If you have tried to quit smoking before and failed, you are not alone. Dr. Robin Mermelstein of the Institute for Health Research and Policy at the University of Illinois says it takes three to four attempts before people finally kick the habit. Bob talks with Dr. Mermelstein about the best ways to quit smoking and the dangerous effect it has on you and the people you love.
Dr. Mermelstein says that acupuncture, hypnosis and going "cold turkey" are popular methods of quitting smoking, but they don't have as high of a success rate as the nicotine patch, gum and other nicotine-replacement therapies. Teamed with behavior moderation, the latter three methods can be even more successful, she says. "You need to have the right behavioral strategies [and] you need to deal with the physical addiction," Dr. Mermelstein says. "Also, support [from friends and family] helps."
Dr. Mermelstein outlines three reasons why you should stop smoking.
Health: "Cigarette smoking is probably the leading preventable cause of death and illness in the United States today," Dr. Mermelstein says. "About one in five deaths are related to smoking." The sooner you make the commitment to quitting, the better your chances are of living longer, she says.

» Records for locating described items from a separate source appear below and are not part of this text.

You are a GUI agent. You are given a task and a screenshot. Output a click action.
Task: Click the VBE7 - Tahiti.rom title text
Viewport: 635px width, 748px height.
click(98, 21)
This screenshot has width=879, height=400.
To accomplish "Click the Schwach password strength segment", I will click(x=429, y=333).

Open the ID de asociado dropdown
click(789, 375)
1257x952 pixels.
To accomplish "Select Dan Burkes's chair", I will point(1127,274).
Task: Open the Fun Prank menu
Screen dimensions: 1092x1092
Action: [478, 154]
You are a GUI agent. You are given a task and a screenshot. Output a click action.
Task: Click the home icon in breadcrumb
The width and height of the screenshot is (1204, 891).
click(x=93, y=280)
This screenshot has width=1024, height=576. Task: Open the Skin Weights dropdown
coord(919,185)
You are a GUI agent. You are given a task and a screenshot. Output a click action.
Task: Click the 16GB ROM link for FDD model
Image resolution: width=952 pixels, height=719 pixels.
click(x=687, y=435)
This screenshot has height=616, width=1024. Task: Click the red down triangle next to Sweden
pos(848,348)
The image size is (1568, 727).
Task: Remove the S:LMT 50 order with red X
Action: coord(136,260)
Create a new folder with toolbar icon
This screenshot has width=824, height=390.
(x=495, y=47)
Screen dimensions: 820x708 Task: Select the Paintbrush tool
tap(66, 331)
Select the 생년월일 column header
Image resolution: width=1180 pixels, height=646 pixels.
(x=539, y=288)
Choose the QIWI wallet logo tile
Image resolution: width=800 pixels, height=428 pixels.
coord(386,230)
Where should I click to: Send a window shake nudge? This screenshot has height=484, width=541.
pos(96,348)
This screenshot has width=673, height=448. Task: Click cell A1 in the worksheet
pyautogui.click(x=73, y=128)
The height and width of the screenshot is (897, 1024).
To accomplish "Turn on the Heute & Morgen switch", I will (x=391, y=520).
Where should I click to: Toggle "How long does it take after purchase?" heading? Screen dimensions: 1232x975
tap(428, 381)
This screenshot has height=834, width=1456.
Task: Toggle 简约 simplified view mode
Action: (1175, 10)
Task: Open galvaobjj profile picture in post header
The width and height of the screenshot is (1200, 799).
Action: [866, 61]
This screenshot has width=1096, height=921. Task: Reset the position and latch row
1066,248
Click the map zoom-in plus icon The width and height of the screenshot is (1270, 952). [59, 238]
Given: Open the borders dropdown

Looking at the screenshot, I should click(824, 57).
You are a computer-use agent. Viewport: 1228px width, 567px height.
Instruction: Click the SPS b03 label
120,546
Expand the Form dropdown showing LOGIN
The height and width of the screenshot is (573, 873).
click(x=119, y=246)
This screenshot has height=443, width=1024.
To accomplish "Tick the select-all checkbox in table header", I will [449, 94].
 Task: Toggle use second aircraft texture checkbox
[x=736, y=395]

Children: Dr. Mermelstein says secondhand smoke is very bad for kids—particularly for young children. Children who live with smokers have more respiratory illnesses, they don't do as well in school, and they're also more likely to become smokers themselves, she says. "These children go on and keep having more and more generations of smokers," she says.
Economy: "Smoking ripples through our economy," Dr. Mermelstein says. Not only do smokers take more time off work because they're sick more often, the co-workers of smokers often feel the effects of the habit, too, she says.